---------- RECORDED INFORMATION ----------

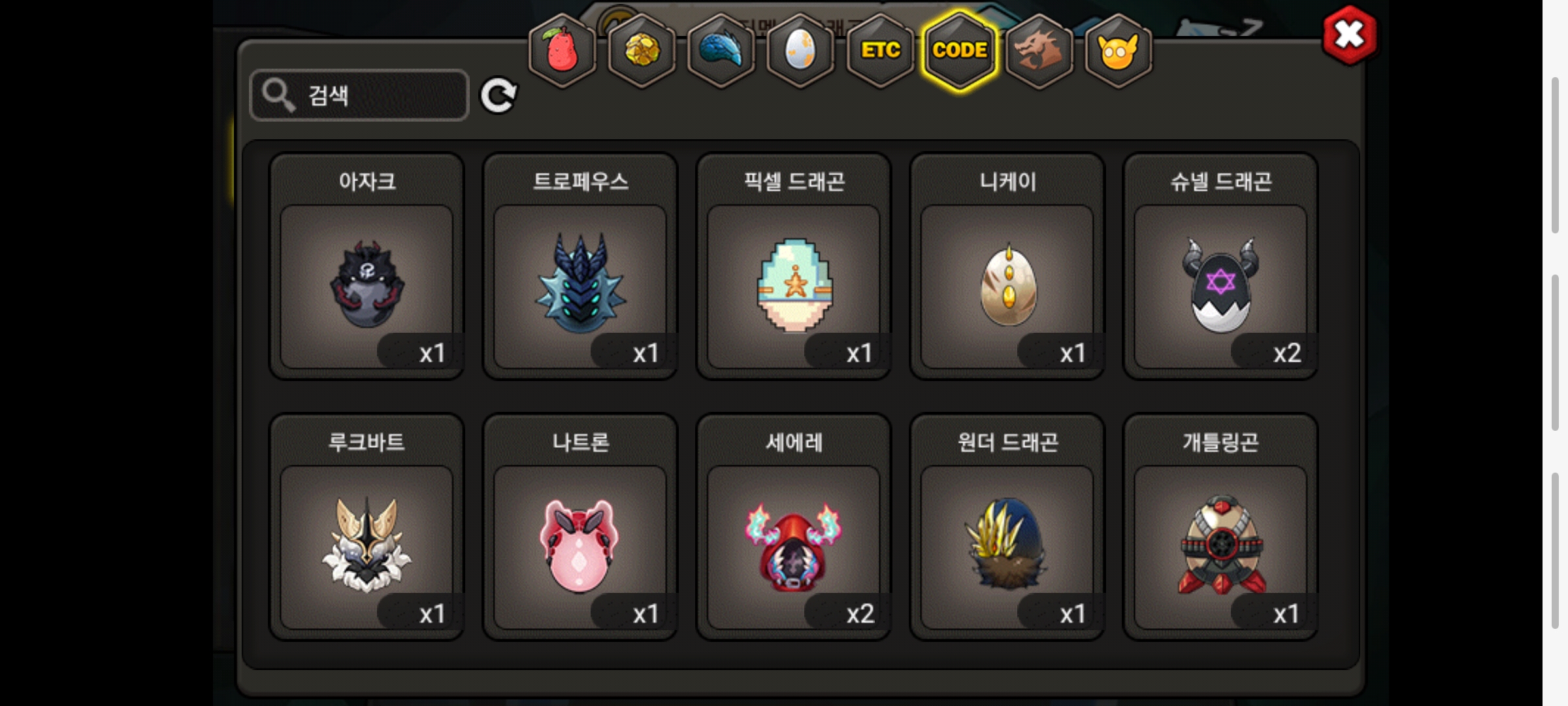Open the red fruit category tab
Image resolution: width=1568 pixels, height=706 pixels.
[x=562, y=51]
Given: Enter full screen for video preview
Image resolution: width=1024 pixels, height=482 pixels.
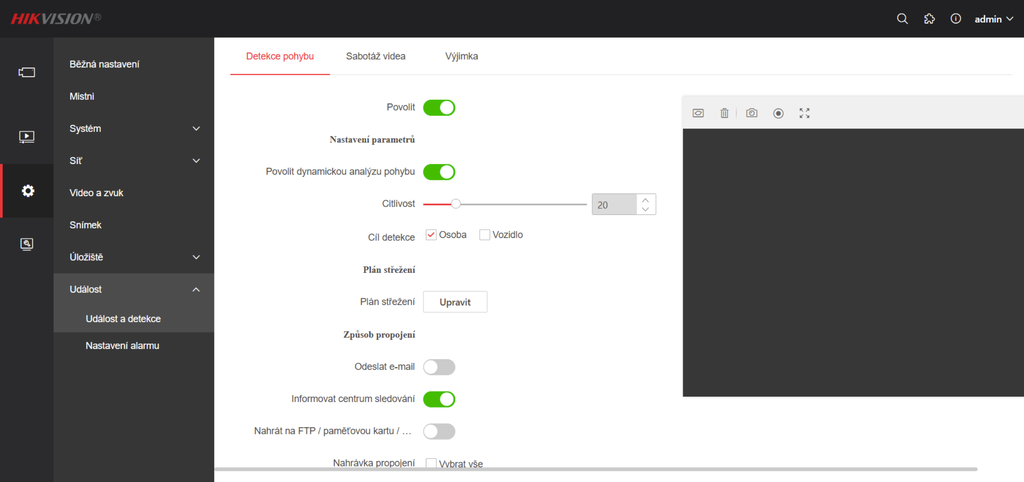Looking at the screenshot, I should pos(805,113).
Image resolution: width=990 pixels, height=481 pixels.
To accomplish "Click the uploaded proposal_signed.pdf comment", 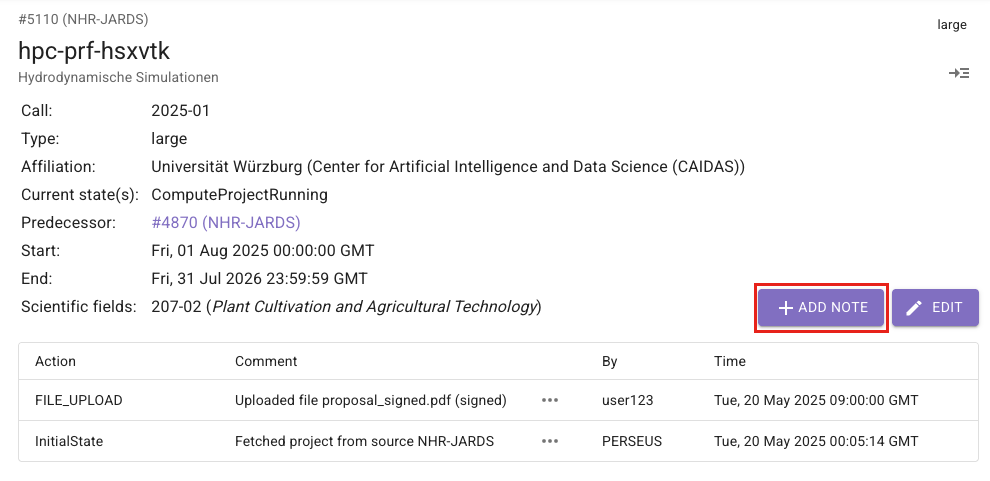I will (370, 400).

----------
---------- RECORDED INFORMATION ----------

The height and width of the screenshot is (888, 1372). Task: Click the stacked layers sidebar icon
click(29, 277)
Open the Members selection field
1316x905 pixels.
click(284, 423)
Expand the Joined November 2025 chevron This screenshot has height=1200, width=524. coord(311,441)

----------

**EXERCISE OBJECTIVE:**
Count the lines in the rows above that contain the string "height", treating uppercase and lowercase as different. Give only the number.

**EXERCISE RESULT:**
5